Adopting Whisper for Confidence Estimation
Vaibhav Aggarwal, Shabari S Nair, Yash Verma, Yash Jogi
TL;DR
This paper tackles word-level confidence estimation for ASR by replacing hand-crafted CEMs with an end-to-end approach that fine-tunes the Whisper decoder to emit per-token confidences. It defines per-token confidences $c(t_i)$ via $c(t_i) = \sigma(W_c^{T} h_i + B_c)$ with $h_i = D(e, t_{<i})$, and derives word-level confidence from the last token of each word, enabling an end-to-end, model-independent estimator named C-Whisper. Experiments on Common Voice and several out-of-domain datasets show that C-Whisper-tiny matches or surpasses CEM in most settings, while C-Whisper-large achieves the best performance across all metrics and even outperforms a commercial ASR service in some cases, illustrating strong cross-domain generalization.
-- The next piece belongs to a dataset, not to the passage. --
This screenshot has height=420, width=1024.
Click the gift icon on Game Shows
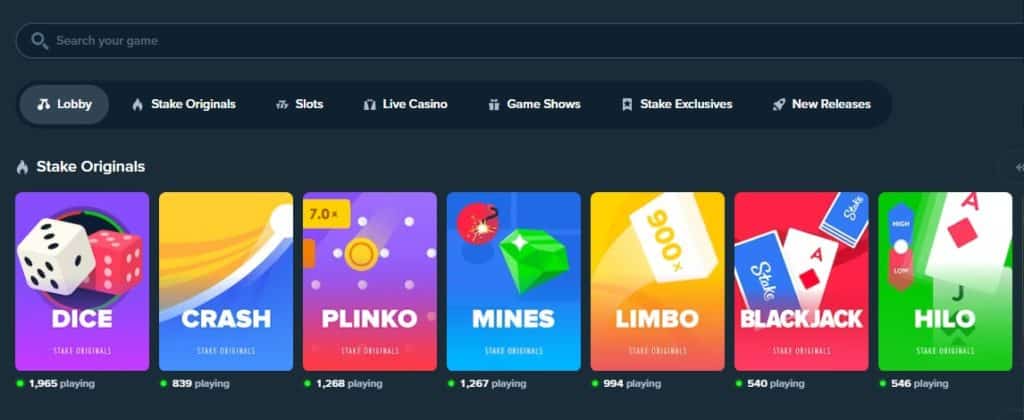click(494, 105)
The results suggest that leveraging a pre-trained ASR foundation model for confidence estimation yields substantial gains, with practical impact for improving transcript reliability and enabling robust active-learning and quality-control workflows.
Abstract
Recent research on word-level confidence estimation for speech recognition systems has primarily focused on lightweight models known as Confidence Estimation Modules (CEMs), which rely on hand-engineered features derived from Automatic Speech Recognition (ASR) outputs. In contrast, we propose a novel end-to-end approach that leverages the ASR model itself (Whisper) to generate word-level confidence scores. Specifically, we introduce a method in which the Whisper model is fine-tuned to produce scalar confidence scores given an audio input and its corresponding hypothesis transcript. Our experiments demonstrate that the fine-tuned Whisper-tiny model, comparable in size to a strong CEM baseline, achieves similar performance on the in-domain dataset and surpasses the CEM baseline on eight out-of-domain datasets, whereas the fine-tuned Whisper-large model consistently outperforms the CEM baseline by a substantial margin across all datasets.